◆ WHAT YOU SHOULD DO
Your answer must consist of exactly the lines below, starting with the line with "101 (127, 2181)" and going on through the line with "98 (65, 2181)", and nothing else.

◆ PROVIDED RECORDS
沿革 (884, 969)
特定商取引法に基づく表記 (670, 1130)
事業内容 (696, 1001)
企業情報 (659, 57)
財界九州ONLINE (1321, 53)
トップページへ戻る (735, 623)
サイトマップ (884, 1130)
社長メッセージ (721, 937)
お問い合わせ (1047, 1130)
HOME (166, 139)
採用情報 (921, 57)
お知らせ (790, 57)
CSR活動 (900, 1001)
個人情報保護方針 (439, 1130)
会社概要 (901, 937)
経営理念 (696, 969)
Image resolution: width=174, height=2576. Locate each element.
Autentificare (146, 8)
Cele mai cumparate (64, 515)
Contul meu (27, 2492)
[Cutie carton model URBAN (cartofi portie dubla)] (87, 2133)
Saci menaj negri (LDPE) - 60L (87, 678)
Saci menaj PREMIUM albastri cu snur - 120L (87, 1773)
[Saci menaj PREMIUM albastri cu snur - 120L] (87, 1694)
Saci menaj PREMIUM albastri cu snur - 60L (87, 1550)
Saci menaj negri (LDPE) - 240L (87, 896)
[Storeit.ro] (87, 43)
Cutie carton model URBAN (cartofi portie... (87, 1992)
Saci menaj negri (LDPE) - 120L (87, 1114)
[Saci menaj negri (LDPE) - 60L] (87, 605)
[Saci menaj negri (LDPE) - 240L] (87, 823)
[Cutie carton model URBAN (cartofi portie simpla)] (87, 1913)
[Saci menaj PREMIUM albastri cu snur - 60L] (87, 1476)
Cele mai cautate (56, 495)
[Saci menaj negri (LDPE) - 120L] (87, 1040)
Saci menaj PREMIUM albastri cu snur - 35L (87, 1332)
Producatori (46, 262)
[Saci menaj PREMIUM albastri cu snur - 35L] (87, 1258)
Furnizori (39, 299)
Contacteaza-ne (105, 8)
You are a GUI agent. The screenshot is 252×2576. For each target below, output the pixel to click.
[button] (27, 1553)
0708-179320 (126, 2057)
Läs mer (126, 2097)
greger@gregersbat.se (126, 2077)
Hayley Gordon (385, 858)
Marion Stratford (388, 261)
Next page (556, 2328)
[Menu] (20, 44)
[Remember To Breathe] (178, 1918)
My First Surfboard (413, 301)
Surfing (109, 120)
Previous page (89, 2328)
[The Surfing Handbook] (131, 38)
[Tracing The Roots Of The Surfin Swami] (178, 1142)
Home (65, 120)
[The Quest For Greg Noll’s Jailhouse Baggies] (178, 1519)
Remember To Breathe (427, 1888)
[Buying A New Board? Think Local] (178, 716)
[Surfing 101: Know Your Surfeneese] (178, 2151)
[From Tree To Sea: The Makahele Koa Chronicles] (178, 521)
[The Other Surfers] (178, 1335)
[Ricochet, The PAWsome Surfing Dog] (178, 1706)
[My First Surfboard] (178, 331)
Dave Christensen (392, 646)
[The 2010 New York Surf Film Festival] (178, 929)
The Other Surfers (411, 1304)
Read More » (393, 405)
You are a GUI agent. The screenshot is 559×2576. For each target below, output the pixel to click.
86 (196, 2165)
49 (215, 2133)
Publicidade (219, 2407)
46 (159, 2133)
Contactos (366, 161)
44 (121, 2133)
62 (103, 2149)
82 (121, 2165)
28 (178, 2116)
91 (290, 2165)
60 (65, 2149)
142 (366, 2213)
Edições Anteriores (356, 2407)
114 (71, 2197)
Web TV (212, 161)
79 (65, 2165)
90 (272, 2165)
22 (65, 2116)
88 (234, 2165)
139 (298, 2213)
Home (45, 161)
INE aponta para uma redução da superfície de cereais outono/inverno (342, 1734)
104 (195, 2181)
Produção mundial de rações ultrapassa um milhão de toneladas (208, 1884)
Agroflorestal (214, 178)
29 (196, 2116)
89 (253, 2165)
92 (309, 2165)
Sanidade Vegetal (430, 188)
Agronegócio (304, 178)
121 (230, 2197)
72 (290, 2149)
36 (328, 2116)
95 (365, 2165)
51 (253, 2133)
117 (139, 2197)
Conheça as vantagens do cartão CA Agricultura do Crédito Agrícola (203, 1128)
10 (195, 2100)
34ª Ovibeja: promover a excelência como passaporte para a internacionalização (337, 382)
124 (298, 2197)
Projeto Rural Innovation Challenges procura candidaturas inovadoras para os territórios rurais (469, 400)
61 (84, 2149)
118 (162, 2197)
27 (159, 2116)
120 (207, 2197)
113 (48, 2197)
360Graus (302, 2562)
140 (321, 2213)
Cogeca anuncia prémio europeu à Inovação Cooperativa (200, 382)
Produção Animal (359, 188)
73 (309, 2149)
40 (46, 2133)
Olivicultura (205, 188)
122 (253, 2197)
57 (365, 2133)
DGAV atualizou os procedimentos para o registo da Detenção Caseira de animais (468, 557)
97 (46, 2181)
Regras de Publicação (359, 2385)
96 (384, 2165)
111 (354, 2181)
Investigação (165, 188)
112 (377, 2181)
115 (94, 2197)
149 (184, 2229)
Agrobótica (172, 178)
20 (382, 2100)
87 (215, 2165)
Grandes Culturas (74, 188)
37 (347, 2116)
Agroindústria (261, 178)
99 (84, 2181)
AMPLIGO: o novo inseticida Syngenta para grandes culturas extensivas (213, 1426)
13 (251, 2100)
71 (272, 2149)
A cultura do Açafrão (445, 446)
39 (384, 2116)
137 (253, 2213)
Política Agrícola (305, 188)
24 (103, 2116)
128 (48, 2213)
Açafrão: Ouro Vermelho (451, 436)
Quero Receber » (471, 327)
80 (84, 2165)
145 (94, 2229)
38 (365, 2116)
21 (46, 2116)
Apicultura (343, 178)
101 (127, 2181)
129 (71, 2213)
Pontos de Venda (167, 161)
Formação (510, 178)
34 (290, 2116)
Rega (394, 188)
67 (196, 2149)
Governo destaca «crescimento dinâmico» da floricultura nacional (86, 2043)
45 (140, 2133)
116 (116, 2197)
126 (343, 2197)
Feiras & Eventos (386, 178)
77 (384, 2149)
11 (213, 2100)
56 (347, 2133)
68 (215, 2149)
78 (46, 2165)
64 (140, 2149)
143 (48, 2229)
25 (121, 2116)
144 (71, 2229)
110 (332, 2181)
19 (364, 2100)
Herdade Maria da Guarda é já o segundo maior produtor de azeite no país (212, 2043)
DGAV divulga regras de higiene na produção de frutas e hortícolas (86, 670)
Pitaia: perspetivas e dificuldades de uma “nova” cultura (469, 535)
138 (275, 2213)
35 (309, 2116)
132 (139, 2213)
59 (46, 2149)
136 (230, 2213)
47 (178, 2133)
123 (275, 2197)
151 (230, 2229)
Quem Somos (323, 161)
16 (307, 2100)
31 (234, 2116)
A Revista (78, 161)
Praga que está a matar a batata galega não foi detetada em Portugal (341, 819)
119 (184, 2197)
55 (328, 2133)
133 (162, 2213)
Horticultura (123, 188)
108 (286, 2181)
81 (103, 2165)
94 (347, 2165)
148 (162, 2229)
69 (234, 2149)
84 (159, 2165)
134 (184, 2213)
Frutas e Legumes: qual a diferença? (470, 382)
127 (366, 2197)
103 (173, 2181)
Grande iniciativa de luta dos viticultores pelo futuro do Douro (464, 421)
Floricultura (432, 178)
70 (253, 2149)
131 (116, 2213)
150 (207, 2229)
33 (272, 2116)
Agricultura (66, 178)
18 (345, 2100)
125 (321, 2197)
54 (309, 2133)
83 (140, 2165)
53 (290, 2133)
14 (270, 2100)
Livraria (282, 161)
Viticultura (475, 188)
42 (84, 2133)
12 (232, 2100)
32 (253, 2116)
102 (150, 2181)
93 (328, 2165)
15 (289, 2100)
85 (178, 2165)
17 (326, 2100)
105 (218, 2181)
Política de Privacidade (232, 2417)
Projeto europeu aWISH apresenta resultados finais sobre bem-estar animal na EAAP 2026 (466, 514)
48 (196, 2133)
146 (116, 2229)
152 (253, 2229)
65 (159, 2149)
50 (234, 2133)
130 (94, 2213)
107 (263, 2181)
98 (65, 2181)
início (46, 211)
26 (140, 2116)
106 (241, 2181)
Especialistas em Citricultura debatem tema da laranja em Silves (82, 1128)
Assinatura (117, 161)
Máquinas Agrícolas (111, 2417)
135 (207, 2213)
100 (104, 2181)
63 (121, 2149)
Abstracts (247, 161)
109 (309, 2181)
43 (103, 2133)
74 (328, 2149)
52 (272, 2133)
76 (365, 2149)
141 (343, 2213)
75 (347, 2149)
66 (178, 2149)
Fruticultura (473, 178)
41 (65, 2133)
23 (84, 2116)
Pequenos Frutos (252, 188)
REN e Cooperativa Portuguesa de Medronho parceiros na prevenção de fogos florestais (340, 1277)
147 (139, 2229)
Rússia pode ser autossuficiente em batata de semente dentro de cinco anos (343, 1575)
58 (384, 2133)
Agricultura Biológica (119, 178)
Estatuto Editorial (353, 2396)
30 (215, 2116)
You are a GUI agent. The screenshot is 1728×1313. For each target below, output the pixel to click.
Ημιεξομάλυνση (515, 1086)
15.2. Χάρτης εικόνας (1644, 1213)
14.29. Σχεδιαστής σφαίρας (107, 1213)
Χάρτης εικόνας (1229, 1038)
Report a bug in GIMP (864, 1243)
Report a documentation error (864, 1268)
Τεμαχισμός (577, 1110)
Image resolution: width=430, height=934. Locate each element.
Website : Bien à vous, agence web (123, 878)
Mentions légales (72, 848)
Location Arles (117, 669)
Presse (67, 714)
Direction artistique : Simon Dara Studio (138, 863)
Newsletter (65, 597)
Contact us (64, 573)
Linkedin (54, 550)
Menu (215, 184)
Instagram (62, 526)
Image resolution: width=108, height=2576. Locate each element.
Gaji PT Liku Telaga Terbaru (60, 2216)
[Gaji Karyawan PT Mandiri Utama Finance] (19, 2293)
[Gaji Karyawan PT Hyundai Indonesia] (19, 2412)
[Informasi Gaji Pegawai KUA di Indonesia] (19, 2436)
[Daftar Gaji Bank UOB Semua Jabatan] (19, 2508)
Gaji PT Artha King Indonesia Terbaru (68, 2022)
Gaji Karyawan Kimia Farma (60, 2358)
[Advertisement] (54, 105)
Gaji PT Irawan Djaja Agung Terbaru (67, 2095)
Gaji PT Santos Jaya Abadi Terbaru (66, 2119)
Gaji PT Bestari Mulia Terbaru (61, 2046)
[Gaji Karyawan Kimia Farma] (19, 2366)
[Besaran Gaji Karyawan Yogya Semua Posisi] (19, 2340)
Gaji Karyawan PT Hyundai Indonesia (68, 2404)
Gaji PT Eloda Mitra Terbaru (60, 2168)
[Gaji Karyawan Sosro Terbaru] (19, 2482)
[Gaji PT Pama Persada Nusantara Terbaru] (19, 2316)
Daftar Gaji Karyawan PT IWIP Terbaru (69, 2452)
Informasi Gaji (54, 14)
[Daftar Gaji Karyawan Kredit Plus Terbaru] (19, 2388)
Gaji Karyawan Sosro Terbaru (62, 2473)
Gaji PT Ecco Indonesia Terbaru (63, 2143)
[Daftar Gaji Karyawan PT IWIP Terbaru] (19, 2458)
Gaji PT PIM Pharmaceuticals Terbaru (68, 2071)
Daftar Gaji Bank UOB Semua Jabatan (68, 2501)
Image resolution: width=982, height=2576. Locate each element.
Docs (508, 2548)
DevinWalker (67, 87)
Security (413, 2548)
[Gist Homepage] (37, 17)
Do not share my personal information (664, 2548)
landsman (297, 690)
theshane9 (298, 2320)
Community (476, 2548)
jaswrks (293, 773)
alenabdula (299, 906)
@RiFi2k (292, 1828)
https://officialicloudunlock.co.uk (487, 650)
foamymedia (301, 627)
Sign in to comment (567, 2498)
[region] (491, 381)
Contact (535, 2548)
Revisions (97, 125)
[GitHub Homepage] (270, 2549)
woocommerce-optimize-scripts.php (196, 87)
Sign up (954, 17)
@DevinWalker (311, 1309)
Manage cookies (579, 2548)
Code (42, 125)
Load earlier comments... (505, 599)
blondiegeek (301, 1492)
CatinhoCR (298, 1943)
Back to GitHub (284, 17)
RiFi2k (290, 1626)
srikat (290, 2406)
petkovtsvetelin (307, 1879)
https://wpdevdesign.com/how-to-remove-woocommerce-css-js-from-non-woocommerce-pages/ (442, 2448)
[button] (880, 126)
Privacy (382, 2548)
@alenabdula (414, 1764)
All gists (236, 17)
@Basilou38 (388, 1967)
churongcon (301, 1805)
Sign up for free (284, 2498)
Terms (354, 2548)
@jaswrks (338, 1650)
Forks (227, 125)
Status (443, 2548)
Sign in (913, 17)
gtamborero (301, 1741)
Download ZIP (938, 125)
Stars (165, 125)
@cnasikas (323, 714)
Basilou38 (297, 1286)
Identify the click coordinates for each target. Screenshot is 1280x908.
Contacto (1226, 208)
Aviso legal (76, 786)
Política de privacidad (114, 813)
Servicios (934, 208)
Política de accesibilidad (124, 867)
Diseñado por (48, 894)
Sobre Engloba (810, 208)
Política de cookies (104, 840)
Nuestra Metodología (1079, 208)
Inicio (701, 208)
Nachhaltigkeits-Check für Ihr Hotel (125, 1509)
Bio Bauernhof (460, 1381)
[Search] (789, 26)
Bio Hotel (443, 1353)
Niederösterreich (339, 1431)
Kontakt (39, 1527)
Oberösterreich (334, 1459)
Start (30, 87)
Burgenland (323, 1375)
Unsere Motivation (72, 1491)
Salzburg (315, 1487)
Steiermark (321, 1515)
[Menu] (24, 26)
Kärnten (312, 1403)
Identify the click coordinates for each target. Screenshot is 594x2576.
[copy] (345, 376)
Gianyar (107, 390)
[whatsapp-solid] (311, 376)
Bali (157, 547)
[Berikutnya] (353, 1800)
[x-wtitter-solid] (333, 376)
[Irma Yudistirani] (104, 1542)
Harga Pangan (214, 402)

◆ COMPLETED TASK
101 (127, 2181)
129 (71, 2213)
Pontos de Venda (167, 161)
Formação (510, 178)
34 (290, 2116)
Rega (394, 188)
67 (196, 2149)
Governo destaca «crescimento dinâmico» da floricultura nacional (86, 2043)
45 (140, 2133)
116 (116, 2197)
126 (343, 2197)
Feiras & Eventos (386, 178)
77 (384, 2149)
11 (213, 2100)
56 (347, 2133)
68 (215, 2149)
78 (46, 2165)
64 (140, 2149)
143 (48, 2229)
25 (121, 2116)
144 (71, 2229)
110 (332, 2181)
19 (364, 2100)
Herdade Maria da Guarda é já o segundo maior produtor de azeite no país (212, 2043)
DGAV divulga regras de higiene na produção de frutas e hortícolas (86, 670)
Pitaia: perspetivas e dificuldades de uma “nova” cultura (469, 535)
138 (275, 2213)
35 (309, 2116)
132 (139, 2213)
59 (46, 2149)
136 (230, 2213)
47 (178, 2133)
123 (275, 2197)
151 (230, 2229)
Quem Somos (323, 161)
16 (307, 2100)
31 (234, 2116)
A Revista (78, 161)
Praga que está a matar a batata galega não foi detetada em Portugal (341, 819)
119 (184, 2197)
55 (328, 2133)
133 (162, 2213)
Horticultura (123, 188)
108 (286, 2181)
81 (103, 2165)
94 (347, 2165)
148 (162, 2229)
69 (234, 2149)
84 (159, 2165)
134 (184, 2213)
Frutas e Legumes: qual a diferença? (470, 382)
127 (366, 2197)
103 (173, 2181)
Grande iniciativa de luta dos viticultores pelo futuro do Douro (464, 421)
Floricultura (432, 178)
70 (253, 2149)
131 (116, 2213)
150 (207, 2229)
33 (272, 2116)
Agricultura (66, 178)
18 (345, 2100)
125 (321, 2197)
54 (309, 2133)
83 (140, 2165)
53 (290, 2133)
14 (270, 2100)
Livraria (282, 161)
Viticultura (475, 188)
42 (84, 2133)
12 (232, 2100)
32 (253, 2116)
102 (150, 2181)
93 (328, 2165)
15 (289, 2100)
85 (178, 2165)
17 (326, 2100)
105 (218, 2181)
Política de Privacidade (232, 2417)
Projeto europeu aWISH apresenta resultados finais sobre bem-estar animal na EAAP 2026 (466, 514)
48 (196, 2133)
146 (116, 2229)
152 (253, 2229)
65 (159, 2149)
50 (234, 2133)
130 (94, 2213)
107 (263, 2181)
98 (65, 2181)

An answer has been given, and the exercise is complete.